_Task details_.
Please return the items word for word, starting at the beginning of the items and ending at the line that contains "[x=45, y=268]", with both ends included. Leave the pictures out of your answer.
— START Records shown —
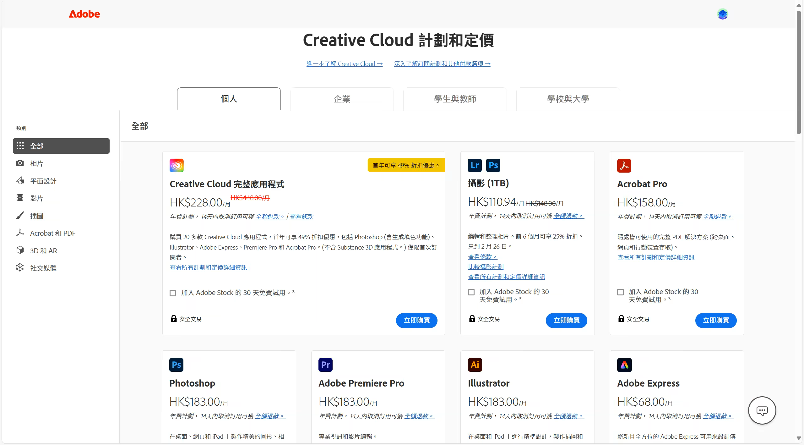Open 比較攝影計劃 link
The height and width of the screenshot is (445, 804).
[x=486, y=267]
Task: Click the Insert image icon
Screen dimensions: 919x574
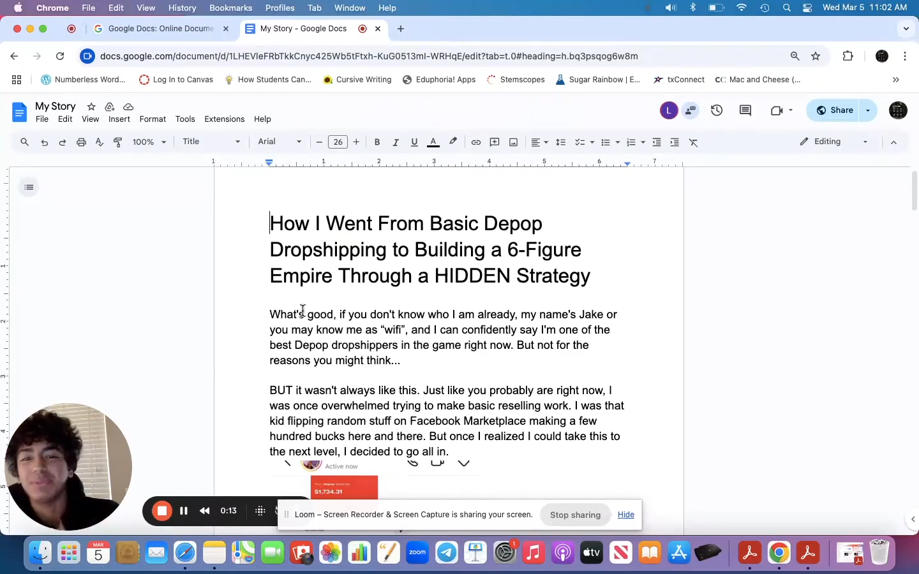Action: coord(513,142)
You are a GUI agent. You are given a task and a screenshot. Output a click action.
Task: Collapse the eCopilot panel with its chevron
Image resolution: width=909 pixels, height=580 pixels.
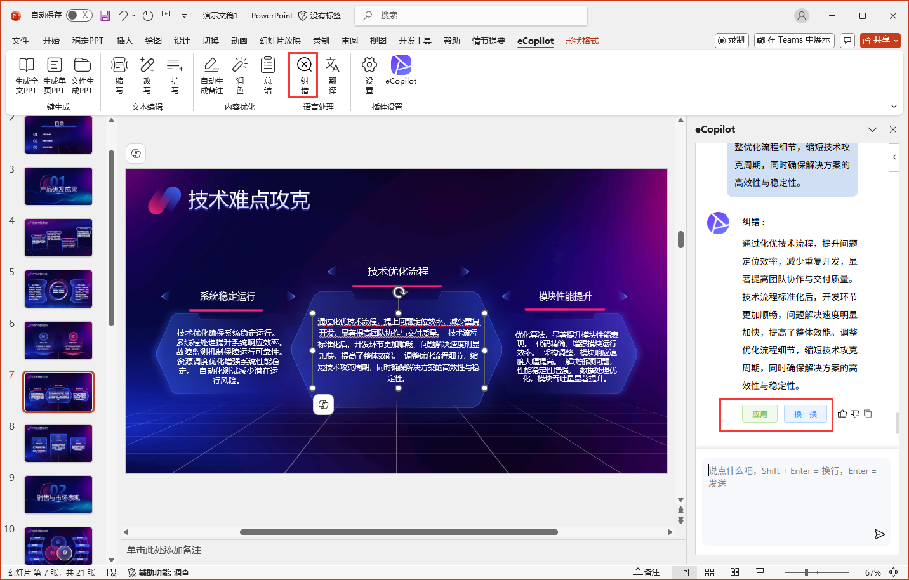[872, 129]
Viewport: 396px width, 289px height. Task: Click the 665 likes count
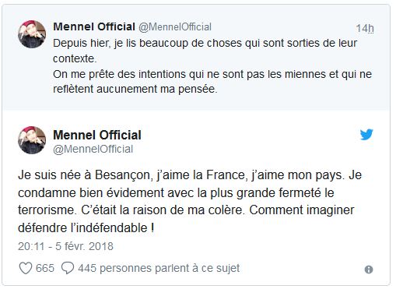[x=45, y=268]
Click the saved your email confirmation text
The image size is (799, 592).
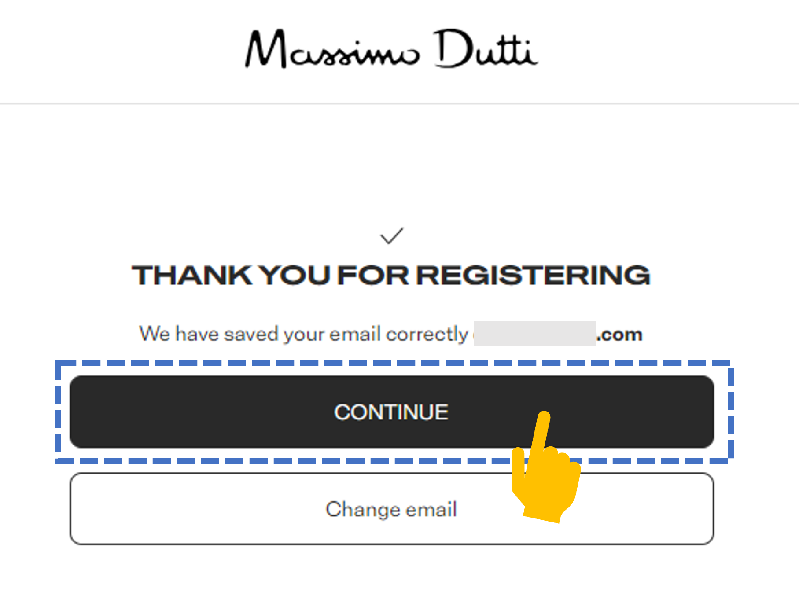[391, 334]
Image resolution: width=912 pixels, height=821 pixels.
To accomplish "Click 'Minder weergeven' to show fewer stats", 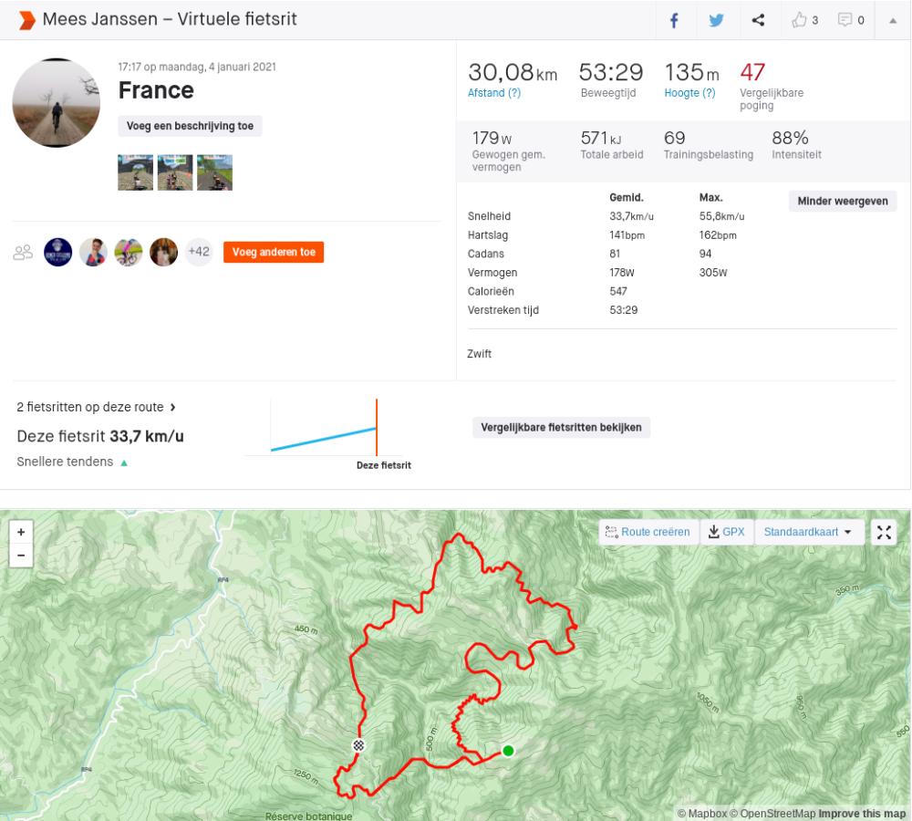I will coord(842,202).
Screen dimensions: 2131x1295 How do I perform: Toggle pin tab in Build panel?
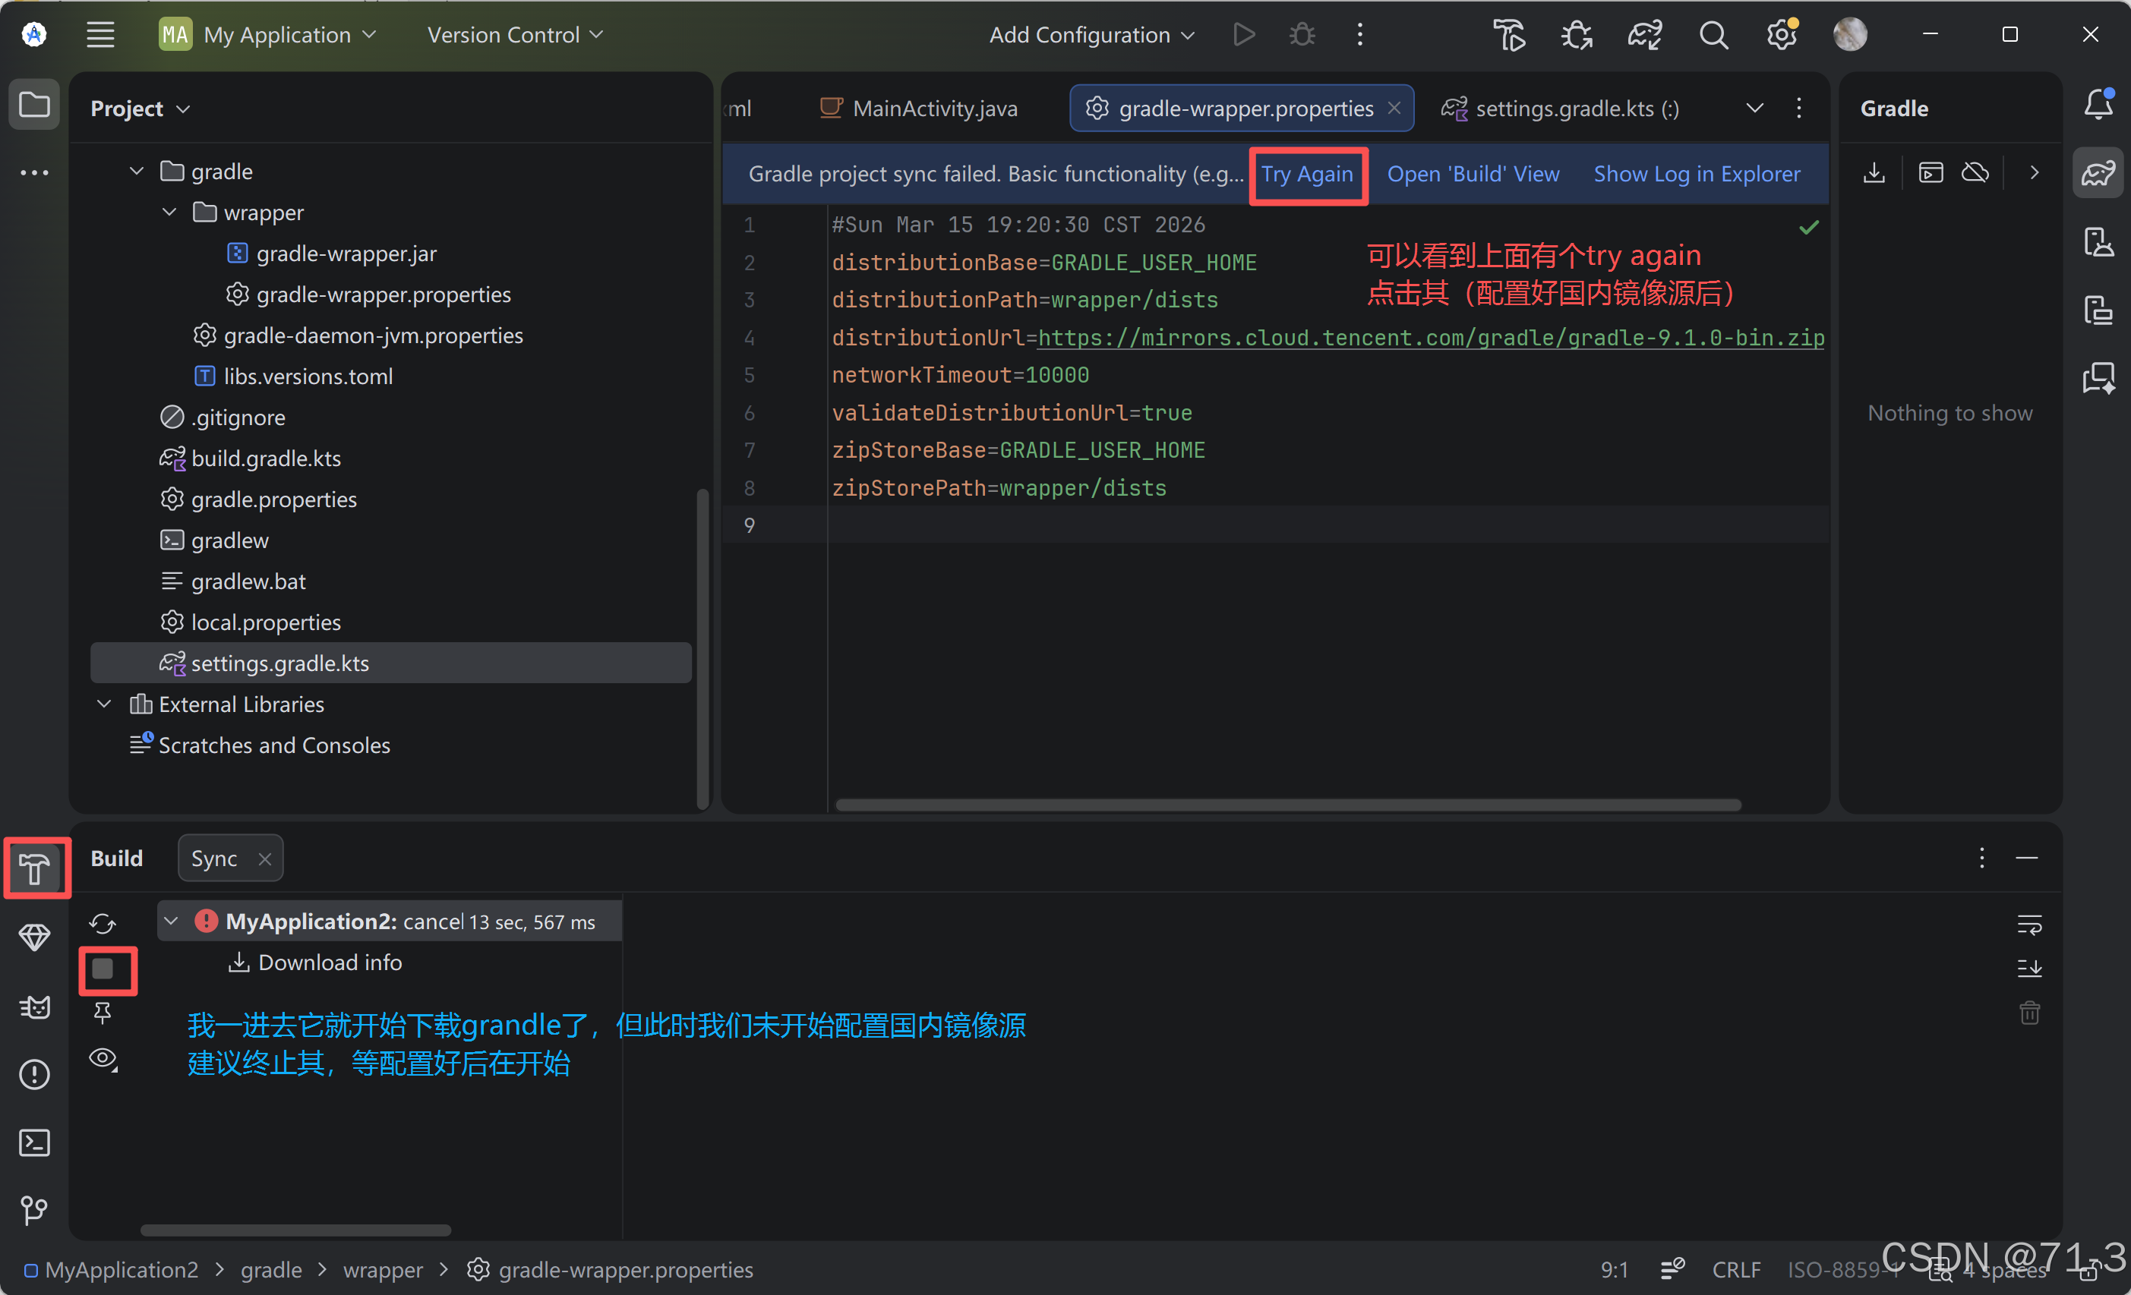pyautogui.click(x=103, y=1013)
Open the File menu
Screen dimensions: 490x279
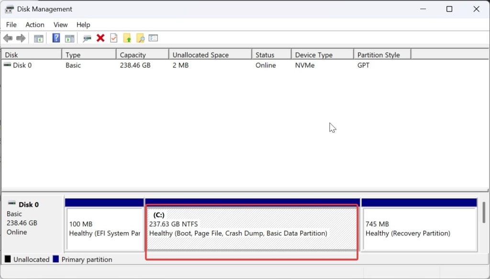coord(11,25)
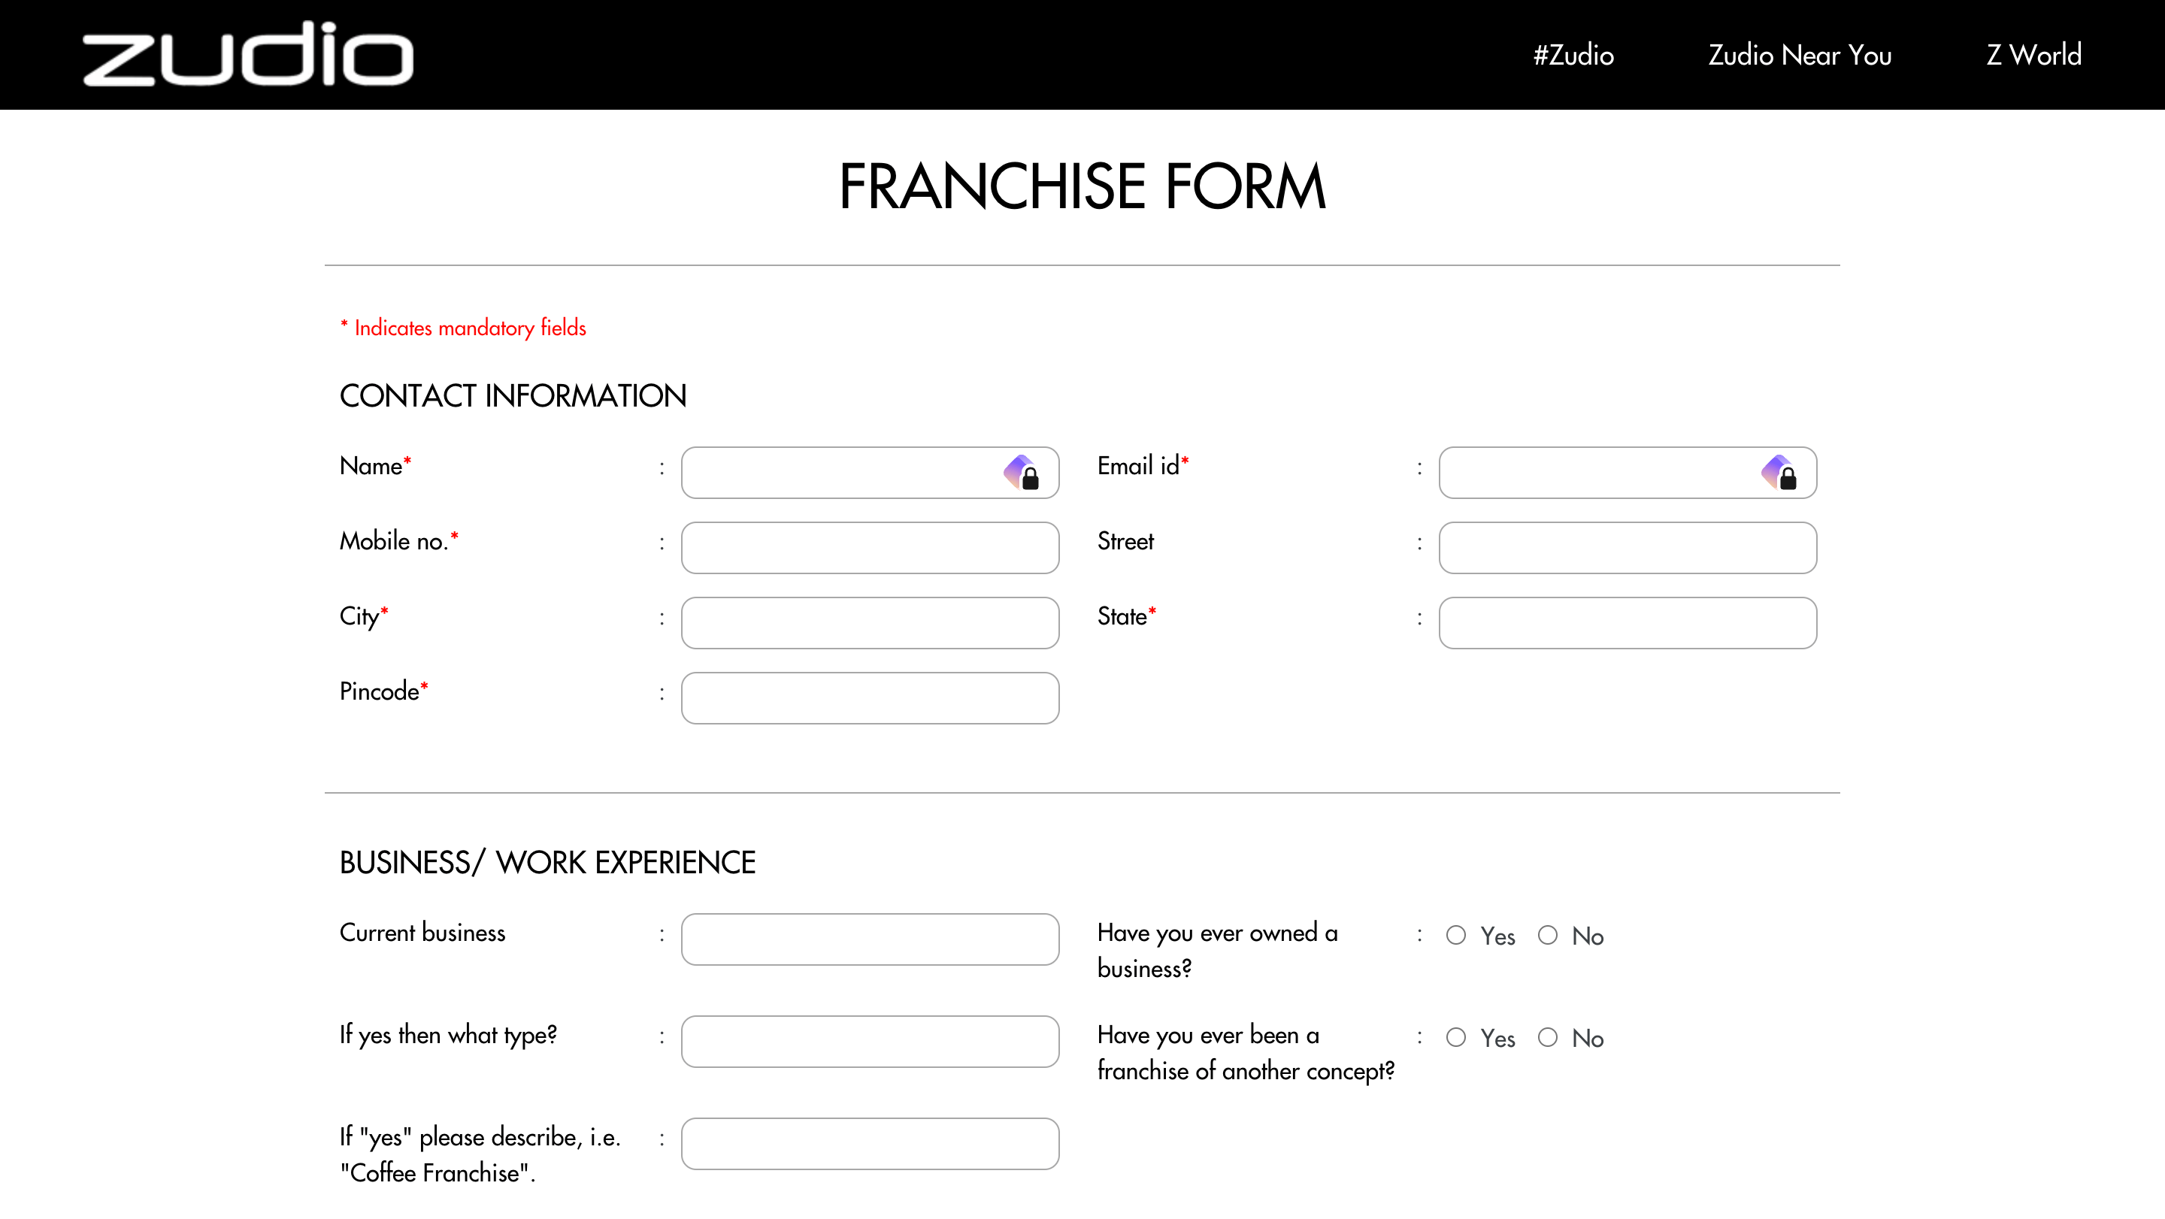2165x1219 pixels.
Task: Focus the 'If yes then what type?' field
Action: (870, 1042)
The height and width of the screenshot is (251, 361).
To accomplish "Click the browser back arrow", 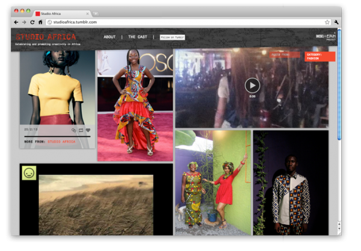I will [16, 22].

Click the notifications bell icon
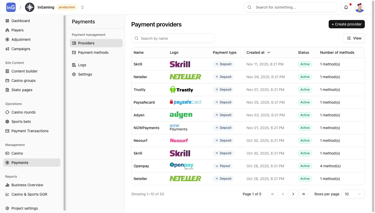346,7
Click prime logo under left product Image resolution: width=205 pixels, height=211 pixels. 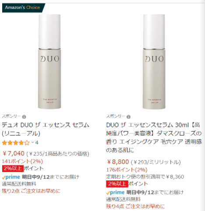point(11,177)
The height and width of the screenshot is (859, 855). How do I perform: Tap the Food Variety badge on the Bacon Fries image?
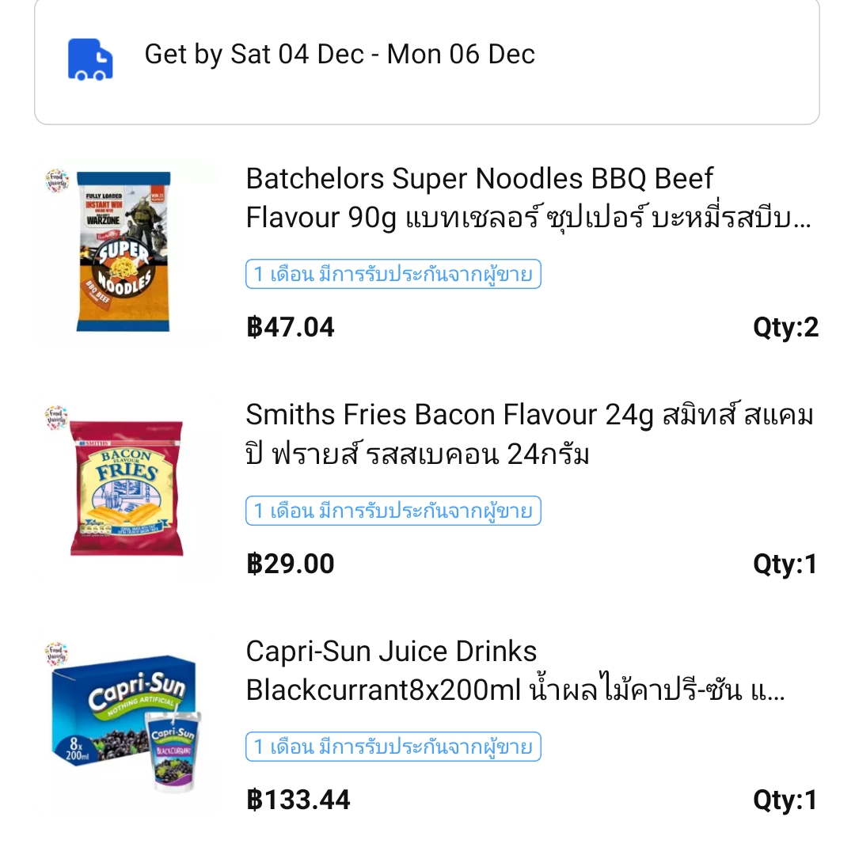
— END Records shown —
_Response below_.
Open 比較攝影計劃 link
The height and width of the screenshot is (445, 804).
[x=486, y=267]
Task: Click the Insert image icon
Screen dimensions: 919x574
Action: coord(513,142)
You are a GUI agent. You are given a task and a screenshot. Output a click action.
Task: Collapse the eCopilot panel with its chevron
Image resolution: width=909 pixels, height=580 pixels.
[872, 129]
Viewport: 396px width, 289px height. Task: Click the 665 likes count
[x=45, y=268]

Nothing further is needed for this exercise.